I'm a firm believer in moving on with life and taking care of business. But
I also believe some events must be memorialized. Yes, the anniversary is
three days past, but in my mind this is not a week for business as usual.
So rather than print an article on marketing, taxation or business strategy
this week, I want to take a moment to remember those we lost one year and
three days ago in the attack on The World Trade Center, the Pentagon and the
crash of Flight 93 in a Pennsylvania field.
I know many of you may be fatigued of hearing about it and feeling the
sorrow these memories bring, but we must never forget the infamy of that
day. To forget it is to accept it and to essentially deny the
responsibilities it laid on our shoulders.
Many people speak of these events as an attack on America. It was much more.

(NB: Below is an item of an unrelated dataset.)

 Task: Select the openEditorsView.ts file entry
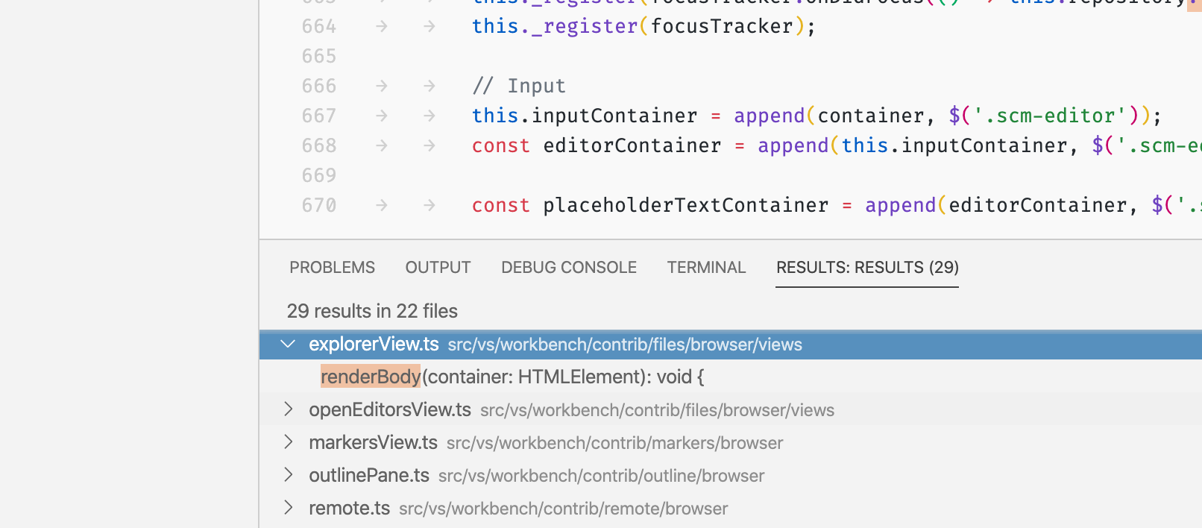389,409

It was an attack on all of humanity. Many lose track of the fact that people
from all of the following countries died on September 11, 2001 in addition
to those from the United States:
Argentina, Australia, Austria, Bangladesh, Belgium, Bermuda, Brazil,
Cambodia, Canada, Chile, China, Colombia, Czech Republic, Denmark, Dominican
Republic, Ecuador, El Salvador, Egypt, Germany, Ghana, Grenada, Guatemala,
Hong Kong, Honduras, India, Indonesia, Ireland, Israel, Italy, Japan,
Jordan, Kenya, Lebanon, Malaysia, Mexico, Netherlands, Norway, Pakistan,
Paraguay, Peru, Philippines, Portugal, Russia, Spain, South Africa, South
Korea, Sweden, Switzerland, Thailand, Turkey, Taiwan, Ukraine, United
Kingdom, Uruguay, Venezuela and Zimbabwe.
This list may not be complete or authoritative. It's actually difficult to
identify all the countries affected because there are so many "missing"

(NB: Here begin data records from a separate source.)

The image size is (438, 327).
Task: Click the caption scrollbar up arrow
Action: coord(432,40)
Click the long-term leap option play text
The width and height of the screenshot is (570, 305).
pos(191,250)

rather than known dead. So many people will never be found. So many families
unable to bury their dead. But one fact is hard to miss: this tragedy was
not just an American tragedy.
The Internet is making the world smaller every day. We work together, do
joint ventures online, trade ideas, send each other jokes, give each other
advice and buy from each other all the time. Rarely do we think about where
we are located physically. We see each other as fellow businessmen all doing
our best to succeed in our chosen fields. Most of us are simply trying to
make a better life for ourselves and our families.
There is a tremendous amount of goodwill and respect among us. In many ways
this is a testimonial to what life offline could be and should be. A
roadmap, if you will, to learning how to live together, work together and
reach across international borders to help each other.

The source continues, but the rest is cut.